Мне показалось, что по лицу физика прошел разряд переменного тока высокого напряжения.
— Это бред, — сказал физик.
И тут я понял, что прав!
— А вы пощупайте, — предложил я.
— Что? — взревел он.
— Не торопитесь, пощупайте.
— И не собираюсь! — завопил он. — Я не иду против законов физики.

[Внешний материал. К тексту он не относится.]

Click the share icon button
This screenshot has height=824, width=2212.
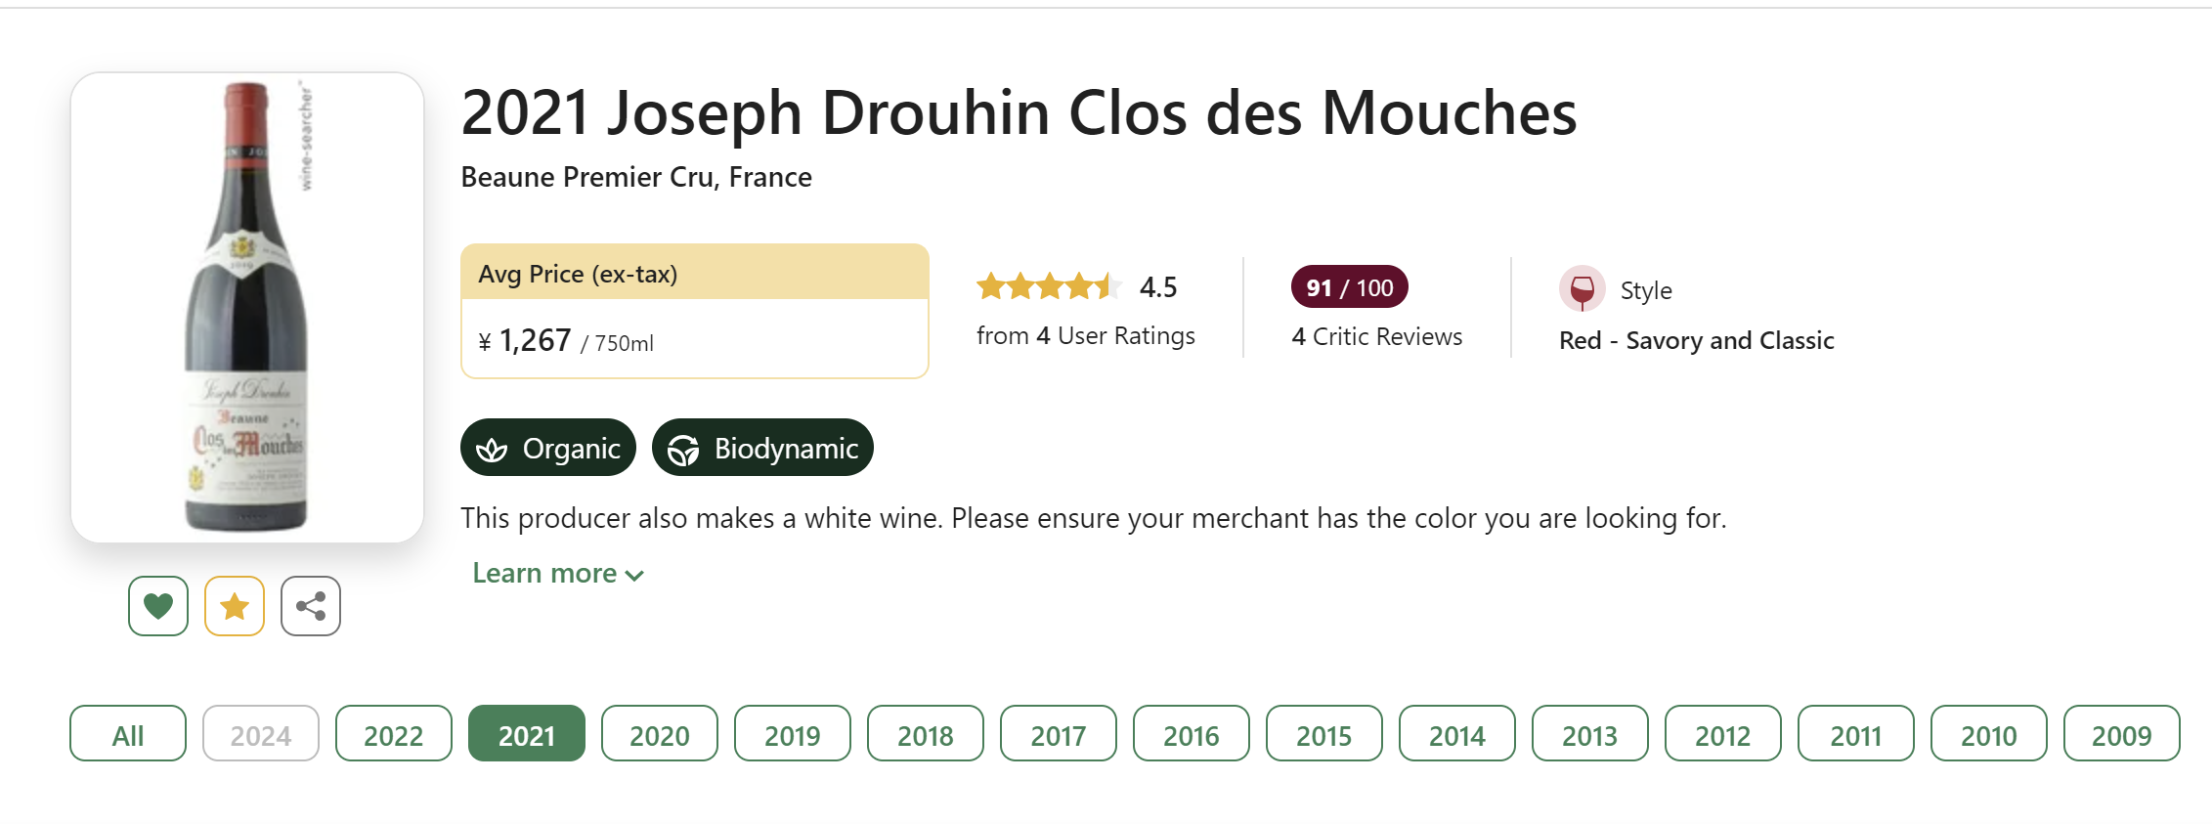(x=311, y=606)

— Тут не в физике дело, — сказал я.
— А в чем же? — ухмыльнулся он.
— Не знаю.
— Это элементарная теплотехника, — покрутил он пальцем у самого моего носа, — и сторона, которая дальше, не может быть теплее.
— Может, — сказал я.
— Может? — взревел физик. — Тогда постарайтесь объяснить, почему.
Я знал, что это так, но объяснить не мог. И молчал. А физик кровожадно улыбался. И тут ворвалась мама. Физику она знала так же хорошо, как и математику и химию.
— А потому, — закричала она во весь голос, будто сделала открытие, — а потому, что вы его повернули!
Физик и в самом деле воспринял мамин ответ как открытие. Потому что он замолчал, и глаза его остановились.
— Вы его повернули перед тем, как он вошел, — уточнила мама.
Физик начал приходить в себя.
— Кто поступает? — спросил физик. — Вы или он?
— А какое это имеет отношение к физике? — поинтересовалась мама.